One problem is that there's a yield for integrating chips. There will be a failure rate for V-cache tech on Zen 3; nobody knows what it'll be like, and it's unlikely AMD will release integration yields for "Zen 3D" unless they're very high.
That being said, Zen 3 chiplets appear to have designed with TSVs, so V-cache must have been part of their strategy starting several years ago.
Think, instead, of the SRAM sitting below the GPU.
This isn't feasible, since you need a low power region of the CCD to bond to or you are going to run into serious heating issues.ID: h0l0bop
That's not necessarily true. You can use TSV's to carry heat as well. It's not a simple problem to solve, but it is solvable.ID: h0l0s4k
TSVs don't have anywhere near the thermal conductivity required
Looking at Big Navi. I see 4 chiplets bonded together into a monolithic die.

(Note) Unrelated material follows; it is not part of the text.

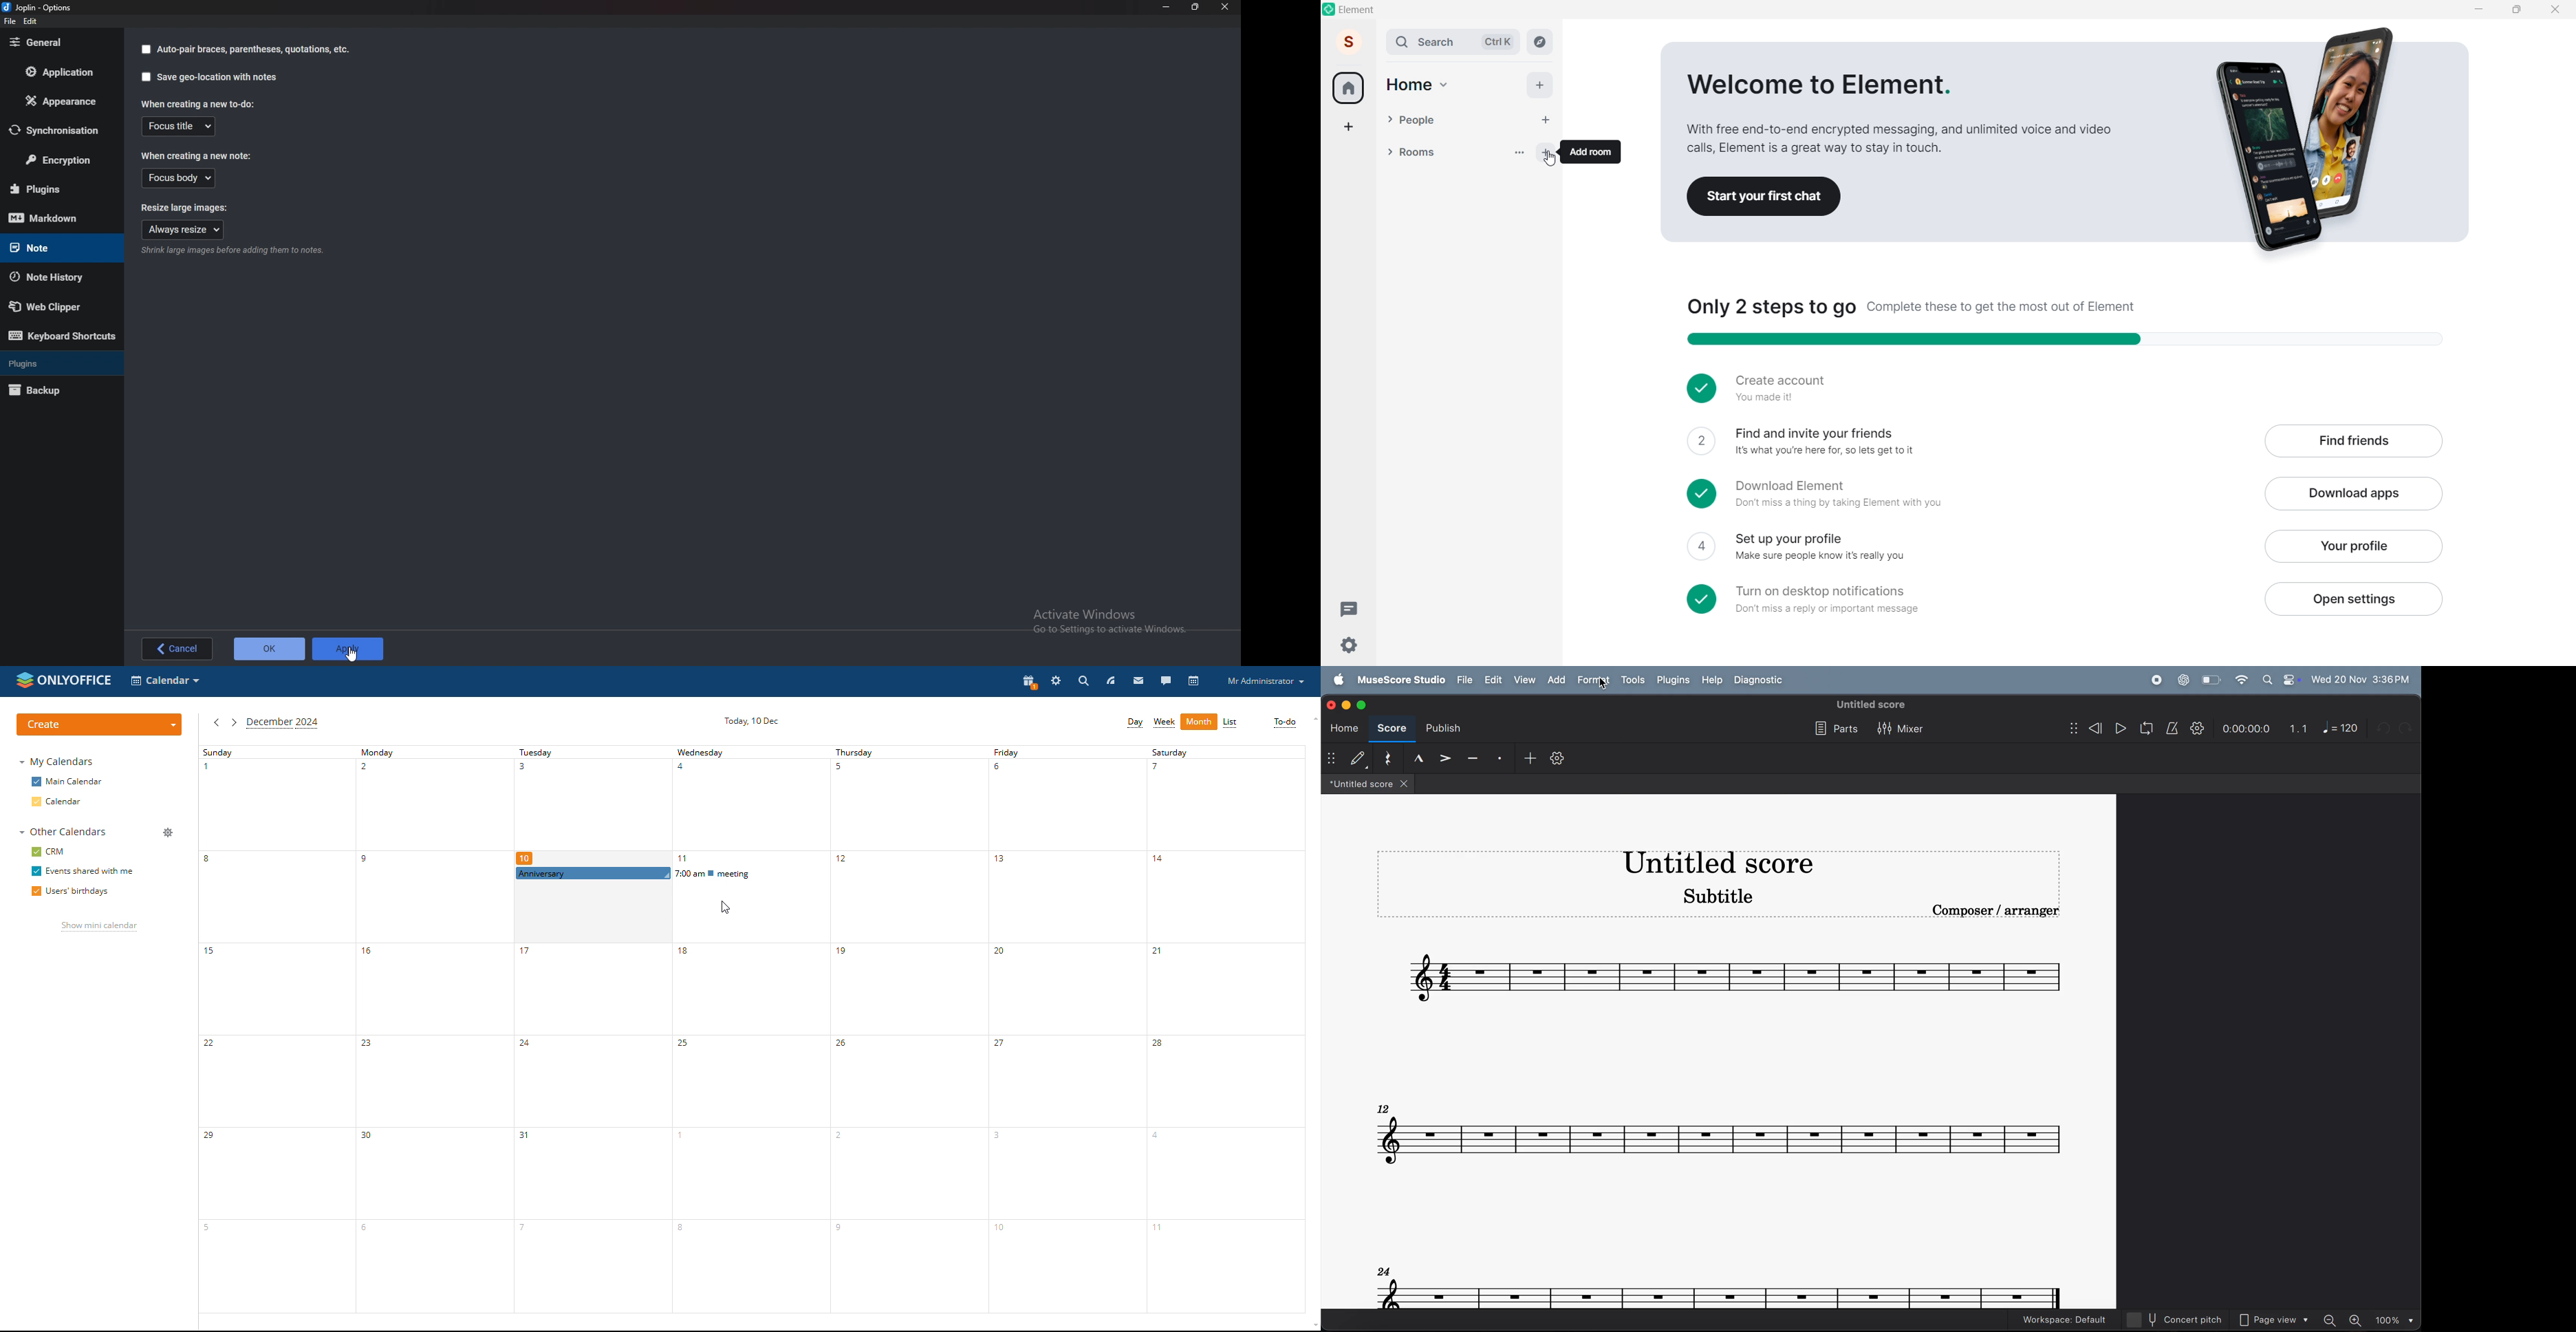  I want to click on Close, so click(1225, 7).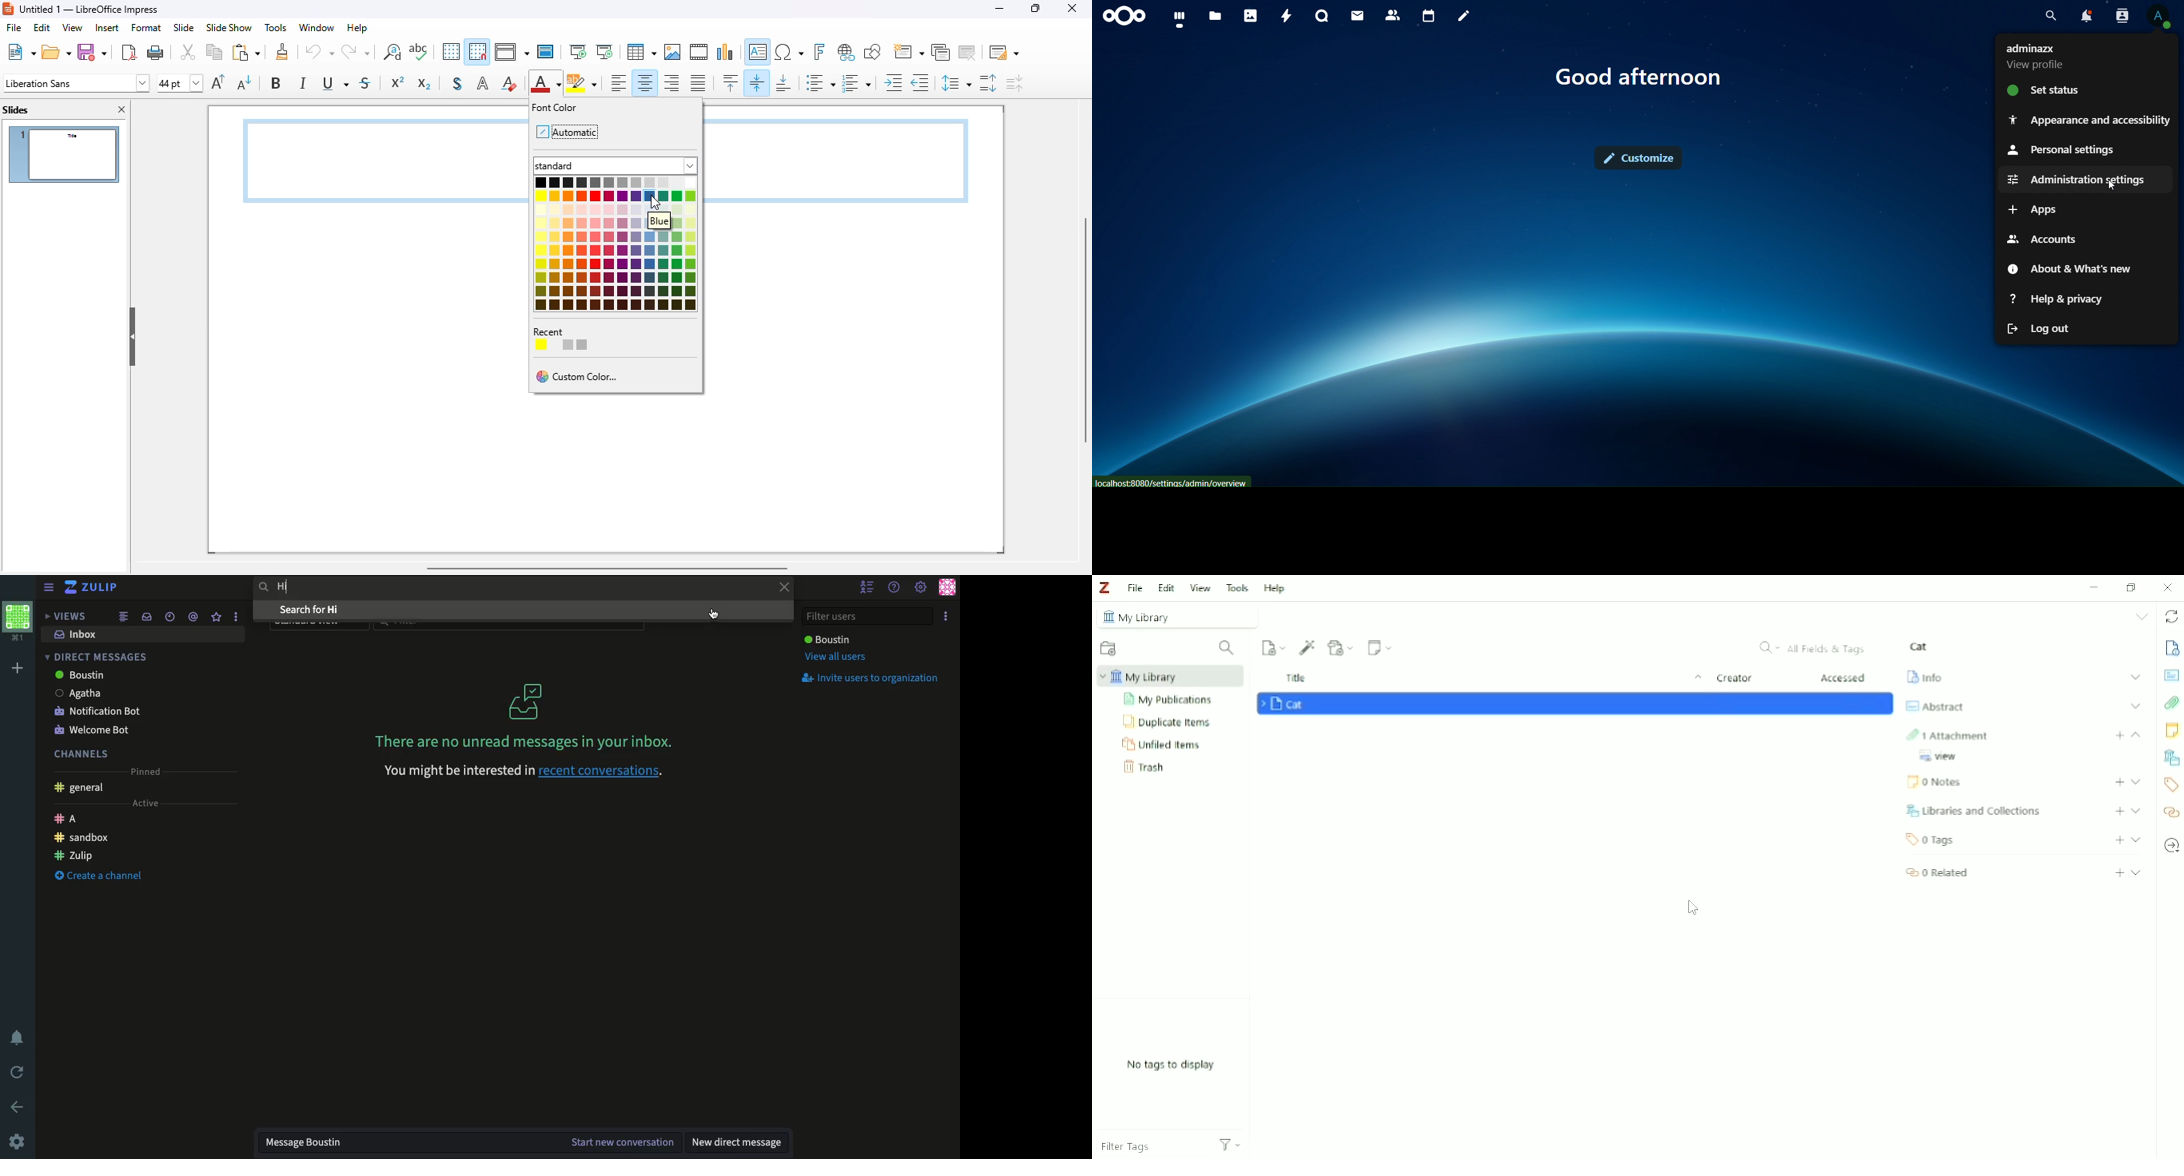 This screenshot has height=1176, width=2184. I want to click on appearance and accessibilty, so click(2090, 118).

decoupling the cache from the die wouldn't help shrink the logic further and you'd want at least L1-2 left on die for performance benefits of being physically closer. density depends on the performance target you're going for. TSMC's high performance process reduces density in favor of better power delivery for higher frequency chips, which is what you'd want for high end GPUs. SRAM density will probably improve from decoupling (I think their SRAM stacks are already higher density than their local SRAM).
L3 cache will probably move off die at some point, but it requires TSMC's packaging to improve and increase LSI connected die limits per package. Right now their limit is about 3 dies per package. Intel somehow has seemingly unlimited EMIB connected dies but they've yet to ship any many-die products in volume so who knows how that'll work out or what the performance implications are, but they have demonstrated that its possible to decouple pretty much everything.
AMD moved L3 on Navi 31 to another die called MCD (essentially a cache bridge chip).
This, along with move to N5P, will actually make "Big Navi" small enough to be paired with another GPU chiplet. N5 has about a 1.85x density increase over N7/N7P, but I think N5P might not be quite as densely packed with slightly larger libraries as heat/local hotspotting becomes more of an issue.
Still, we're looking at roughly 275mm2 for 80 CU "Big Navi" now (without Infinity Cache) on N5P.
Pairing 2 of these 80 CU chips with a cache bridge chip seems to be the way to go. This will also double AMD's ray tracing performance.